Internal Design of Triangle Counting

Overview

Triangle counting is a community detection graph algorithm that is used to determine the number of triangles passing through each node in the graph. A triangle is a set of three nodes, where each node has a relationship to all other nodes.

Algorithm

The algorithm of Triangle Count is as follows:

  1. Calculate the neighboring nodes of each node.
  2. Calculate the intersection for each edge and find the node whose id in the intersection is greater than the id of the first two nodes.
  3. For each node, count the total number of Triangles. Note that only the Triangle Counts that meet the calculation direction are counted.

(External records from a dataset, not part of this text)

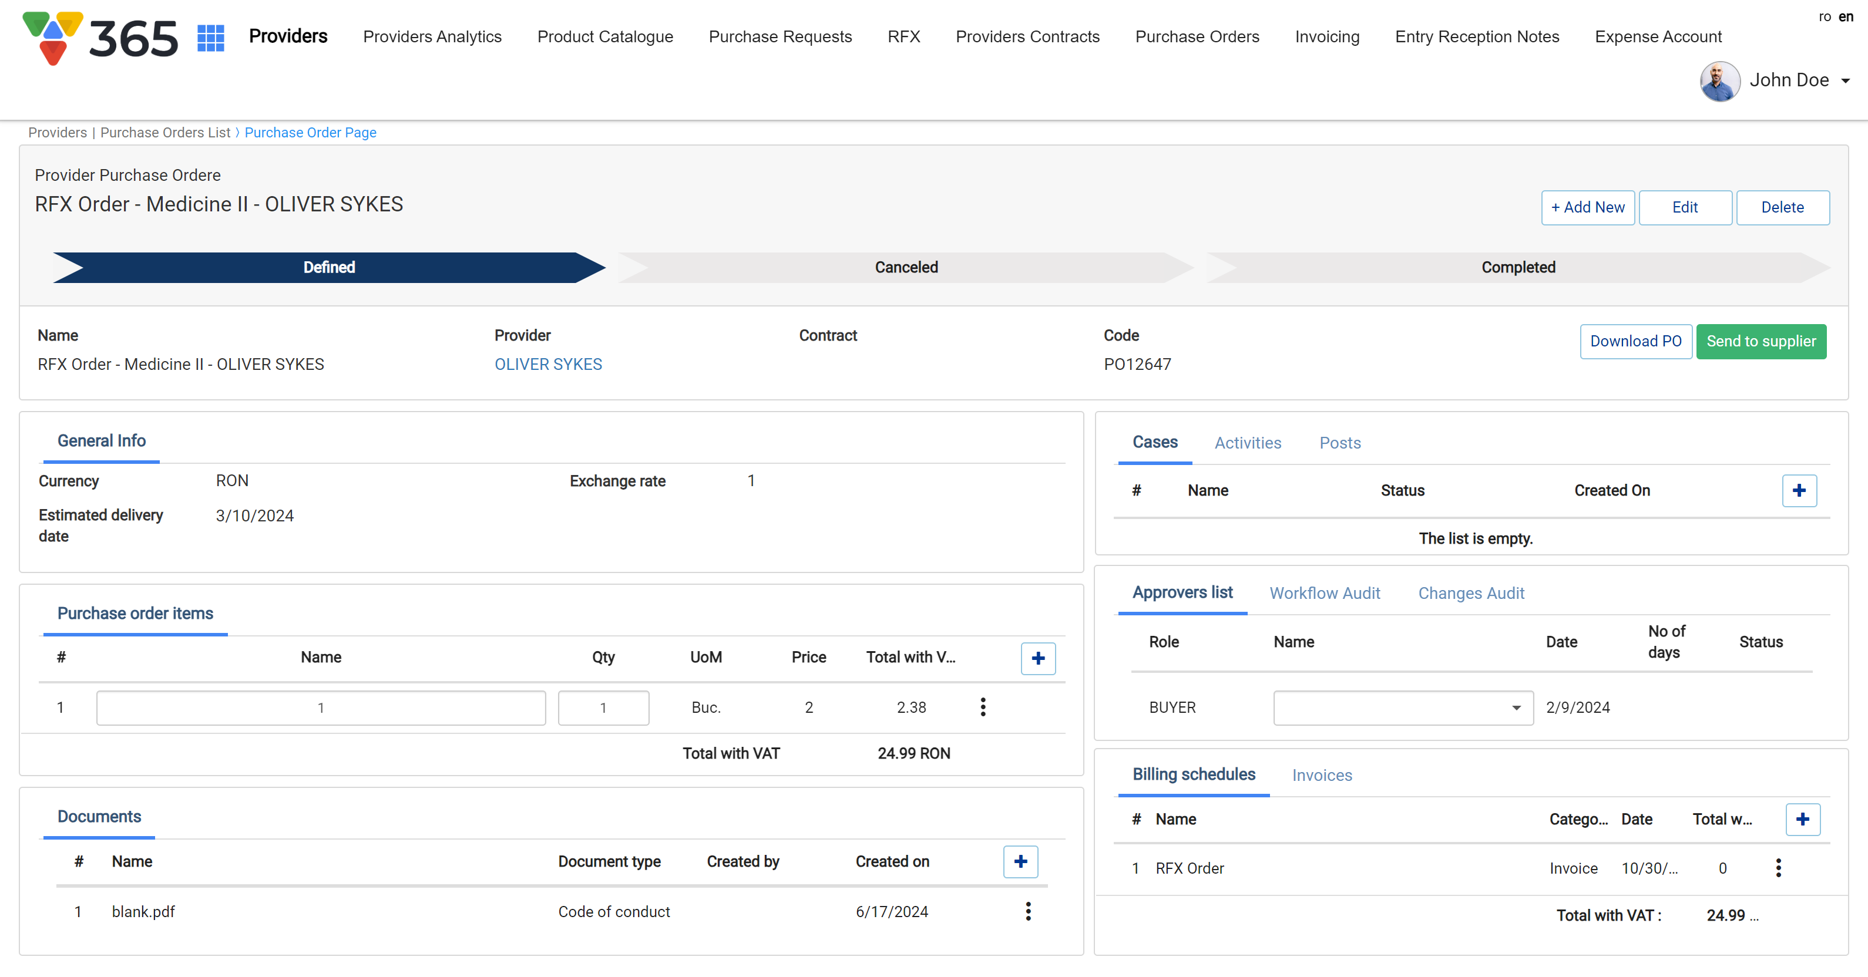Open Purchase Orders in top menu

(x=1197, y=37)
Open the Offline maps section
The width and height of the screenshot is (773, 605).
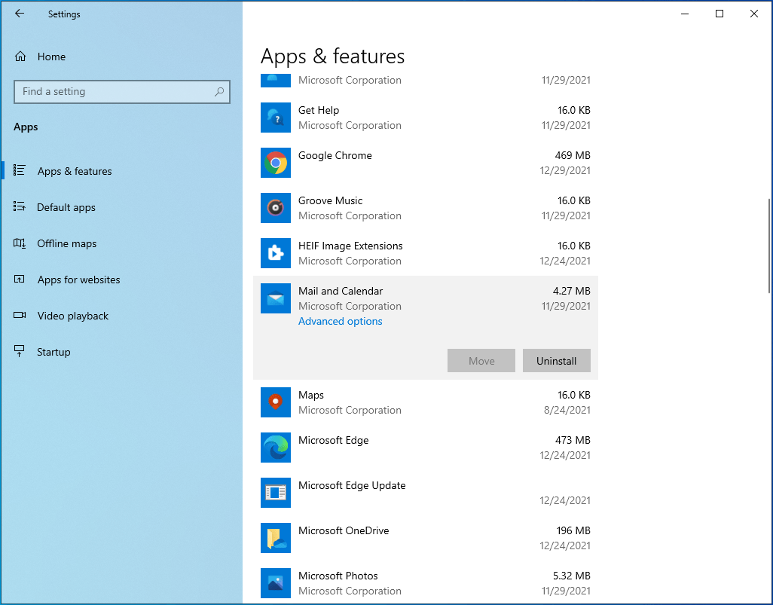click(x=67, y=243)
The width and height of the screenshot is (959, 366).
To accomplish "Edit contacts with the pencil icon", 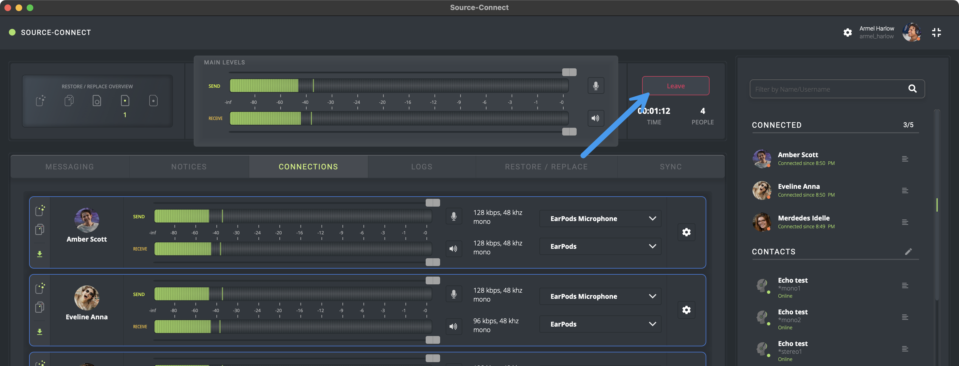I will [908, 252].
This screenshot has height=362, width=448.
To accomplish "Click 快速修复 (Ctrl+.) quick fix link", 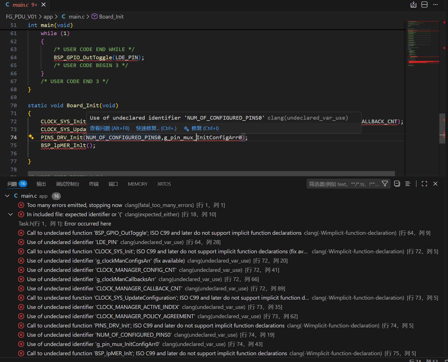I will pyautogui.click(x=156, y=128).
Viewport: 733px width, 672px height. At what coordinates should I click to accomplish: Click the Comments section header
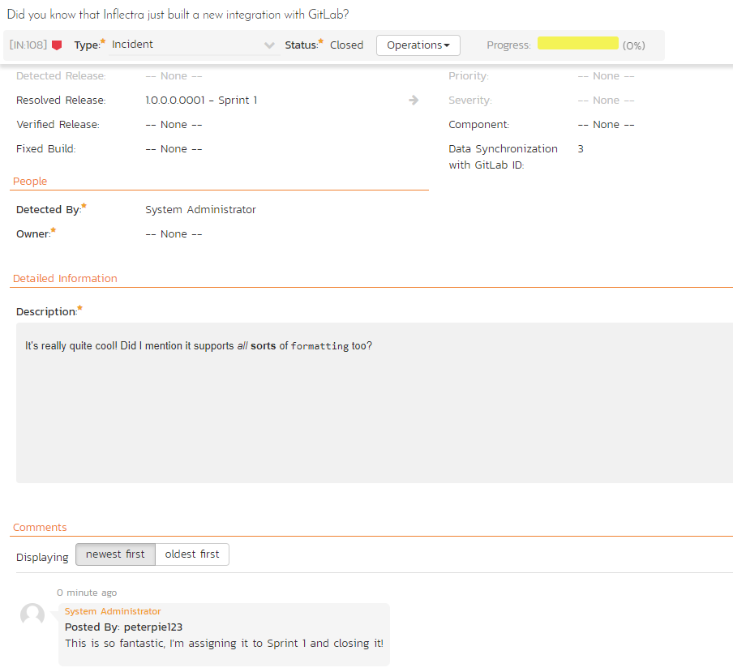(40, 528)
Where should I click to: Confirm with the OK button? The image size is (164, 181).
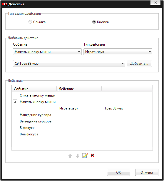coord(118,172)
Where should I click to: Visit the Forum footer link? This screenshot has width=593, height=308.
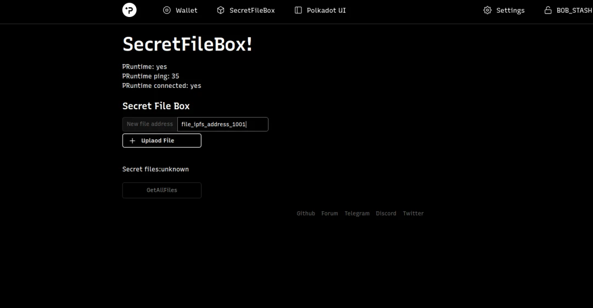(329, 214)
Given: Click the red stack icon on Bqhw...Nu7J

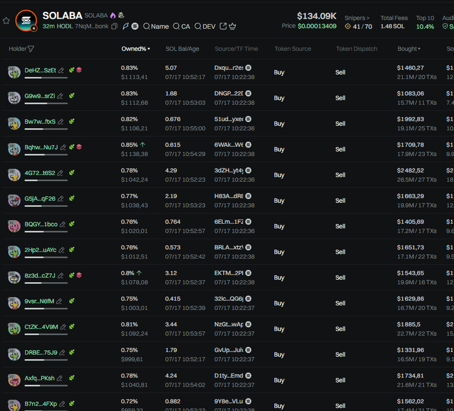Looking at the screenshot, I should point(79,148).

Note: When calculating triangles, there must be a calculation direction (for example, starting node id <intermediate node id <destination node id).

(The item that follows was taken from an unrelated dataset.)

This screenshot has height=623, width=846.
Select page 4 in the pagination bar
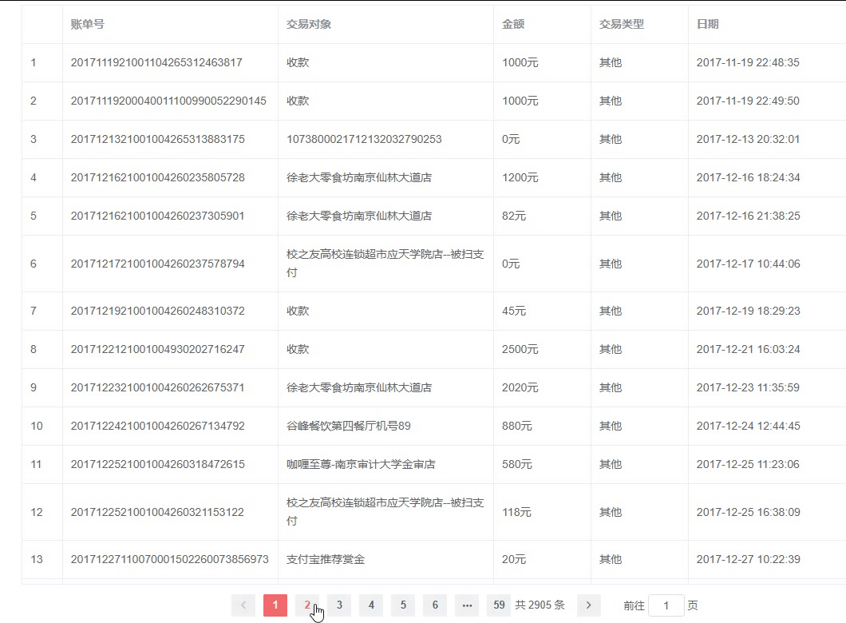[371, 605]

Assume that node A and node B are neighbors. The set of neighbors of node A is {B, C, D, E}, the set of neighbors of node B is {A, C, E, F, G}, and their intersection is {C, E} . The nodes in the intersection are the common neighbors of node A and node B, so there are two triangles {A, B, C} and {A, B, E}.

Implemention

The input matrix should ensure that the following conditions hold:

  1. Undirected graph.
  2. No self edges.
  3. All edges are oriented (src ID is greater than dst ID for compressed sparse column (CSC) format or dst ID is greater than src ID for compressed sparse row (CSR) format).
  4. No duplicate edges.

The algorithm implemention is shown as the figure below:

Figure 1 TriangleCount architecture on FPGA

As we can see from the figure:

  1. Module row1CopyImpl and its previous module: first get the rows corresponding to the order of increasing columns, and then copy the rows according to the number of rows.
  2. Module row2Impl and its previous module: frist get the rows corresponding to the order of increasing columns, and then use the rows as columns to obtain their corresponding rows.
  3. Module mergeImpl and tcAccUnit: count the number of intersections of rows from module row1CopyImpl and module row2Impl in the order of the columns. The cumulative result is the number of triangles.

Profiling

The hardware resource utilizations are listed in the following table.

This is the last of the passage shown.